Le trotskysme de sa jeunesse l’a vacciné de toute compromission avec le totalitarisme stalinien et ses doubles. Critique intransigeant des formes oligarchiques, dogmatiques et populistes de la gauche, il a gardé jusqu’au bout l’espoir qu’elle sache se guérir de ses tares et se réinventer, au Brésil comme en France. Lecteur de Arendt, de Lefort et de Castoriadis, il était de ceux pour qui la vraie tradition révolutionnaire, c’est la démocratie poussée jusqu’au bout. Internationaliste en acte, il savait que rien de bon ne peut venir du nationalisme. Et lorsque le temps catastrophique du bolsonarisme est arrivé, il a donné encore une dernière leçon de courage en se lançant dans la lutte publique contre le nouveau fascisme qui s’abattait sur son pays.

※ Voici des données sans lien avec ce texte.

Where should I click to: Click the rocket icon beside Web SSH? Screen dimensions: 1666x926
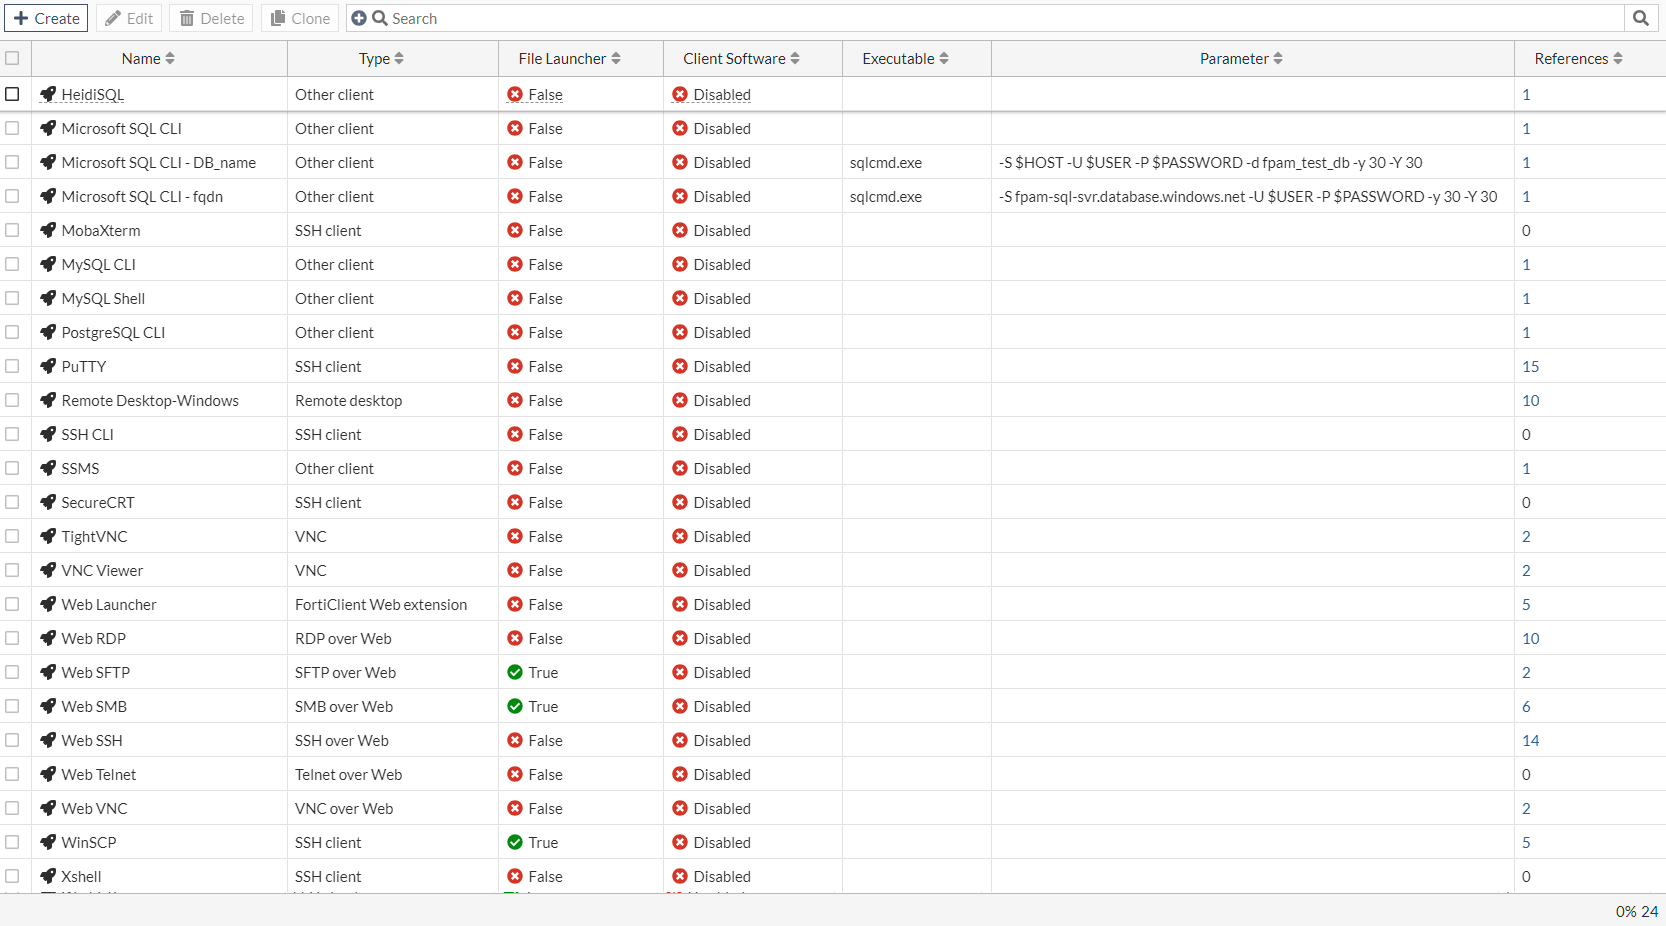coord(46,740)
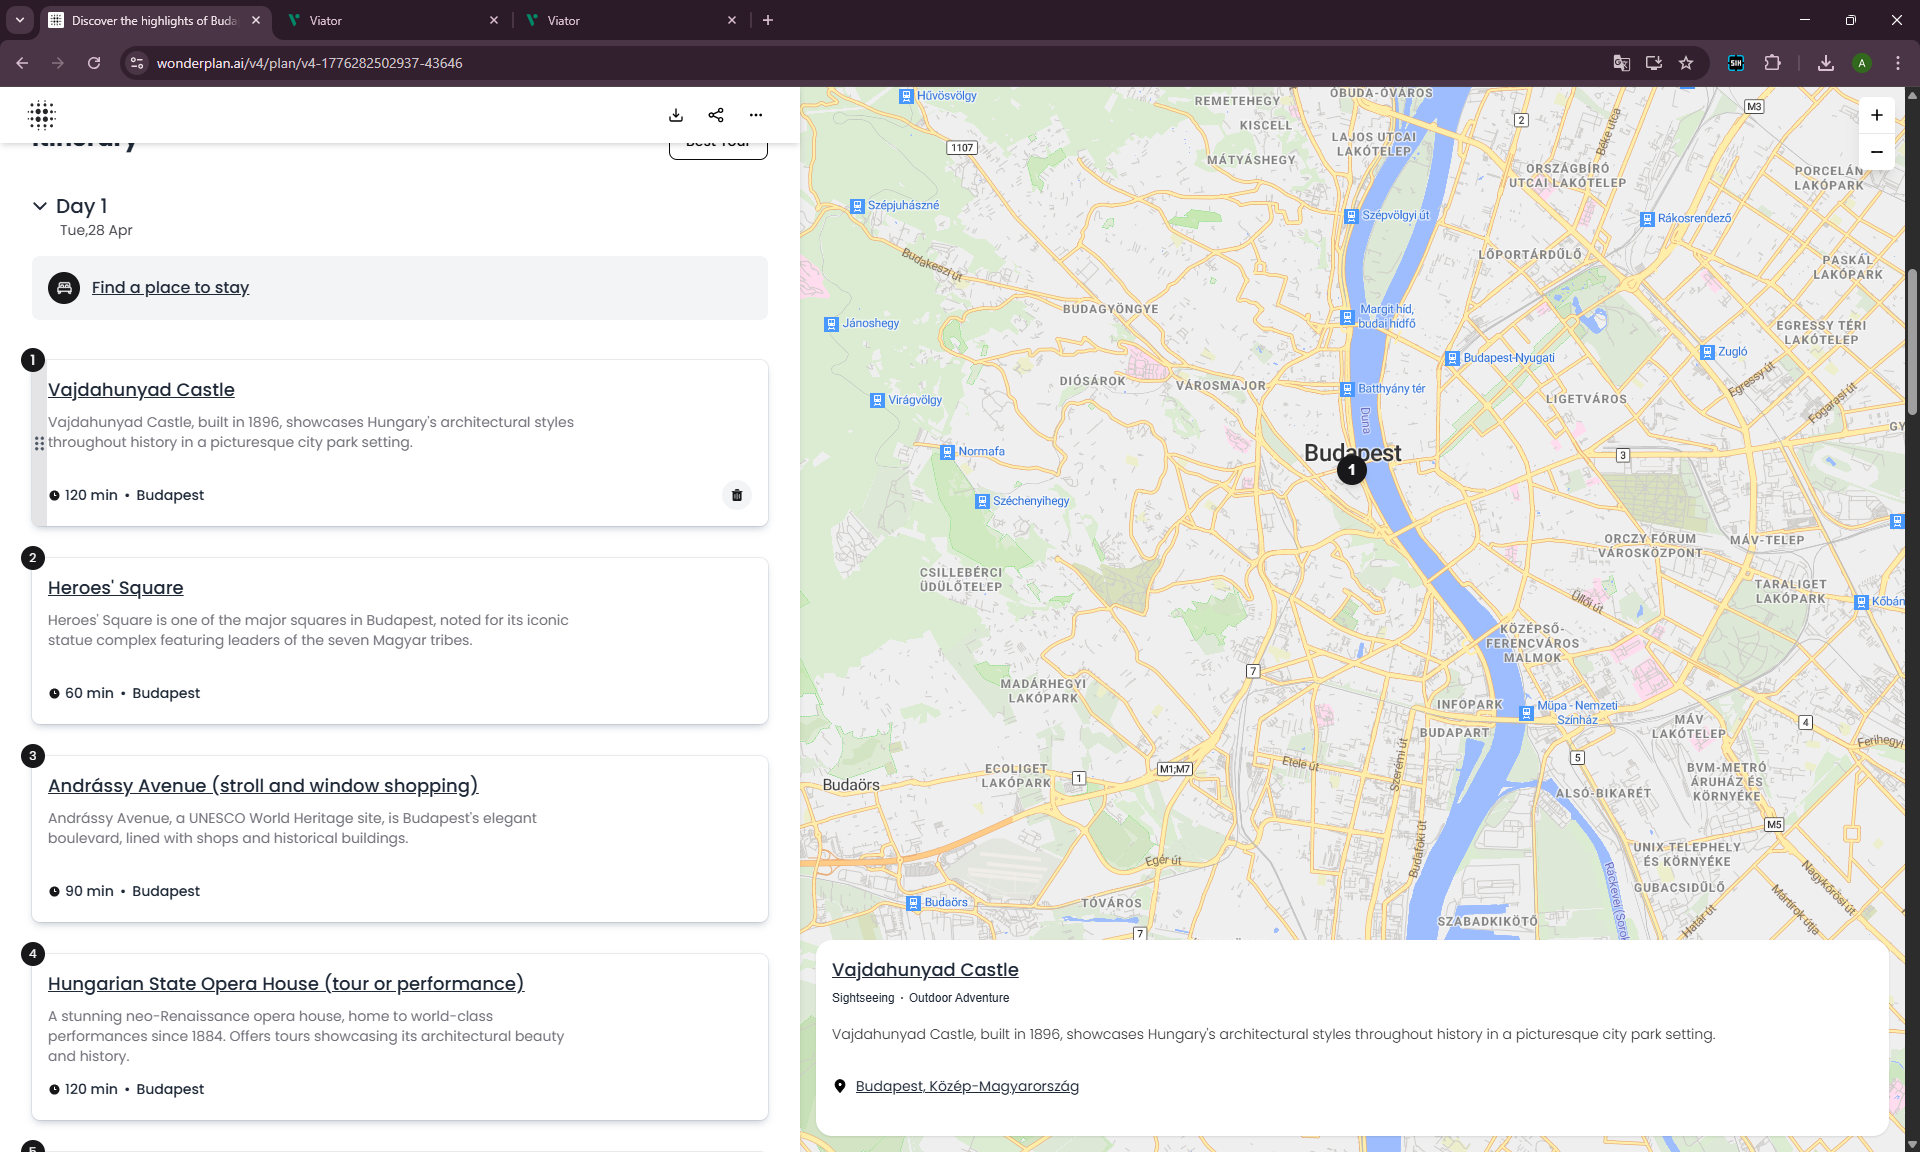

En dépit de ses multiples activités, notamment l’animation de la revue Fevereiro puis de la Revista Rosa, au lancement de laquelle il a consacré beaucoup d’efforts ces derniers mois, parallèlement à la diffusion de ses derniers livres sur la gauche, la révolution et le totalitarisme, il a participé avec passion à la création et aux discussion du GENA. Nous avions beaucoup en commun, à une courte génération près. Il avait encore plein de projets à mener avec le groupe français. Il écrivait à l’un de nous dans un mail à la fin du mois de mars : « J’espère qu’on pourra faire un travail coordonné France/Brésil. Sous de multiples formes: revue, séminaires, vidéos, podcasts etc. ». Tout Ruy est là. À 85 ans, l’avenir était encore à l’action, à la coordination, au lien de la France et du Brésil.
Nous tenons à dire à tous ses ami(e)s et collègues brésiliens qui souffrent aujourd’hui cruellement de cette perte que les liens intellectuels et amicaux si étroits que nous avons pu établir avec son aide ne se déferont pas. Ce sera notre manière de perpétuer, par delà la mort, sa magnifique leçon de vie.